Estes conceitos foram inicialmente empregues na reflexão sísmica multicanal, mas a utilização dos mesmos princípios aplicados à reflexão sísmica de elevada resolução (frequências centrais superiores a 1 kHz) têm provado bons resultados em inúmeros estudos de plataformas continentais, tais como no Mar de Alboran (Hernández-Molina et al., 1994 ou Fernández-Salas et

al., 1996), Mar de Marmara (Smith et al., 1995), costa de Nova Jersey (Duncan et al., 2000), Golfo

de Cadiz (Lobo et al., 1999; 2001; 2002), Golfo da Biscaia (Lericolais et al., 2001), Mar da China (Berné et al., 2002), ou na Baia de Fundy na Nova Escócia (Dashtgard et al., 2007), entre tantos outros.

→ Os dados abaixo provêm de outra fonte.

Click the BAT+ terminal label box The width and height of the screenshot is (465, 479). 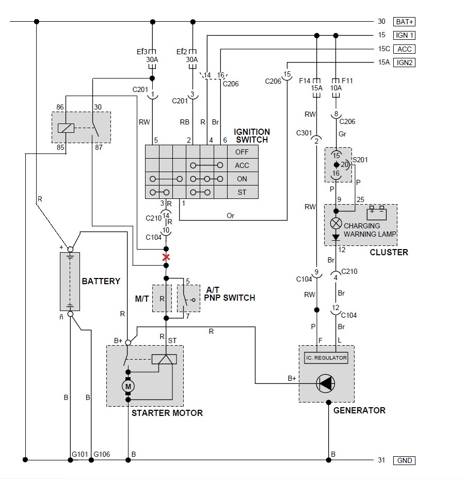pos(404,22)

Fig. III. 7 – Registo típico de um sismograma de reflexão sísmica monocanal após processamento (aplicação de

filtros passa-banda, ganhos e correcção estática). A resolução vertical prática (gráfica) neste registo é de aproximadamente 0.4 m. A onda directa regista um afastamento da fonte acústica ao hidrofone de cerca de 15 m (tempo directo). Perfil adquirido com um sistema boomer operado a 100 Joules. Legenda: T – início da transmissão do sinal (0 ms); D – onda directa; F – fundo do mar; Rc – topo da rocha consolidada (formações sedimentares basculadas do Cretácico); M – múltiplo do fundo; S1, S2 e S3 – três unidades sísmicas da cobertura sedimentar superficial que se distinguem pela fácies e por estarem limitadas superior e inferiormente por reflectores terminais, respectivamente no topo e base; Hm – fácies hummocky; Tr – fácies sísmica semi-transparente; Ol – terminação offlap; Dl – terminação downlap; Te – truncatura por erosão; Cf – fácies de preenchimento de vale (channel fill).

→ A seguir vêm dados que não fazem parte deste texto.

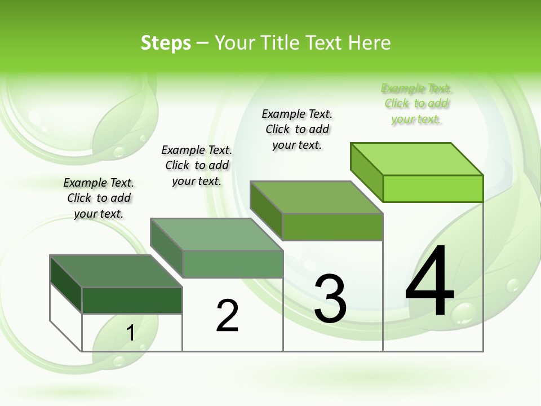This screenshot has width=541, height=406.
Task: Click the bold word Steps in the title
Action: pos(166,43)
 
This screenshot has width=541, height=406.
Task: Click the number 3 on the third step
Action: pos(330,299)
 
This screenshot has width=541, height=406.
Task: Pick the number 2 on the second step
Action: pos(228,316)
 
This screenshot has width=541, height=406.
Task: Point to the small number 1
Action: pos(130,333)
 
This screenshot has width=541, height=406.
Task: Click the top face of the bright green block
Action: pos(417,158)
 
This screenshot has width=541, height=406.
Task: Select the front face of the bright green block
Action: pos(433,188)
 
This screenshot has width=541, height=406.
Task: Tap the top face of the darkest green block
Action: pos(116,271)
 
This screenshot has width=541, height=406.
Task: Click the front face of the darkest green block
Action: pos(132,300)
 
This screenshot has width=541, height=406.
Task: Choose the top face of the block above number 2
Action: pos(216,234)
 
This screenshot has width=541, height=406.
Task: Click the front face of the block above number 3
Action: pos(332,227)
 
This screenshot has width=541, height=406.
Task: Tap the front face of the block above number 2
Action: pos(232,264)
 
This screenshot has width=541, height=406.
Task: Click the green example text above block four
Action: pos(416,104)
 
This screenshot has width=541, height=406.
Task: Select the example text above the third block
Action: pos(297,129)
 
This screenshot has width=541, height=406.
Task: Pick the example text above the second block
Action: pos(197,165)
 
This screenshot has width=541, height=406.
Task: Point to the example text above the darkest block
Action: pos(99,198)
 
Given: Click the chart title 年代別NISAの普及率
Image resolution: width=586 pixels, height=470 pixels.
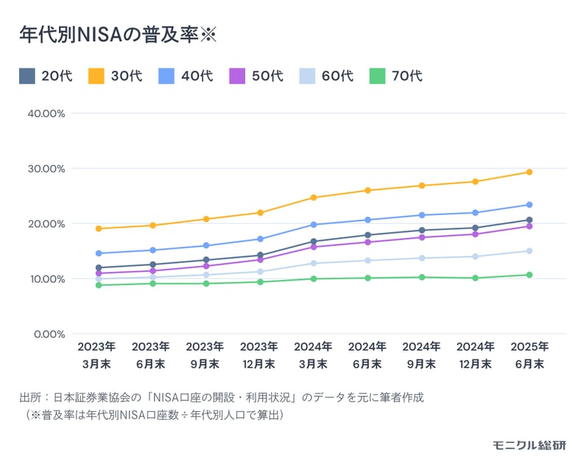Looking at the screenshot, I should pos(117,35).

A análise sísmica sequencial é baseada na identificação de unidades sismostratigráficas constituídas por uma sucessão relativamente estável de estratos, designada por sequência deposicional. As reflexões sísmicas são empregues para definir unidades crono-estratigráficas, uma vez que cada interface que separe dois tipos de rocha diferente produz reflexões sísmicas. Estas podem tratar-se de conformidades ou inconformidades. Os limites superiores e inferiores das sequências deposicionais são reconhecidos nos perfis sísmicos pela identificação de reflexões causadas pelas terminações laterais dos estratos, conforme ilustrado na Fig. III.9.

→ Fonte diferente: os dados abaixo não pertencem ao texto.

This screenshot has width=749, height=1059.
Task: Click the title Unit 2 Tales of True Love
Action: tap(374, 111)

Relativamente à análise estrutural, são vários os elementos que podem ser identificados. Em regime de tectónica dúctil as dobras apresentam formas características de antiforma ou sinforma. Porém, em regime de tectónica frágil as principais características dos diferentes elementos estruturais são: (1) falhas normais – a estratigrafia encontra-se subtraída ou removida, verificam- se interrupções sistemáticas dos reflectores, ocorrem difracções com os vértices alinhados e há distorção ou desaparecimento das reflexões abaixo do plano de falha suspeito; (2) falhas inversas – a estratigrafia encontra-se repetida, ocorrem frequentemente antiformas a tecto do plano de falha suspeito e há um aumento súbito da velocidade de propagação do som no meio (velocity pull-

up); e (3) falhas de desligamento – verifica-se uma faixa de reflectividade incoerente ao longo do

plano de falha suspeito (usualmente sub-vertical), ocorrendo por vezes flower structures.

Em regime de tectónica salífera regista-se que: (1) domas salíferos – evidenciam ausência de reflexão frequentemente delineada pela terminação dos reflectores adjacentes que enquadram um

sinforma anelar; e (2) “tifonismo” – ocorrem estruturas de colapso normalmente seladas por deposição de estratos de maior velocidade de propagação de som no meio.

Fig. III. 8 – Exemplos de padrões de reflexão interna dentro das sequências sísmicas paralelas e progradantes

(Mitchum et al., 1977).

Fig. III. 9 – Terminações observáveis numa sequência estratigráfica ideal (Mitchum et al., 1977).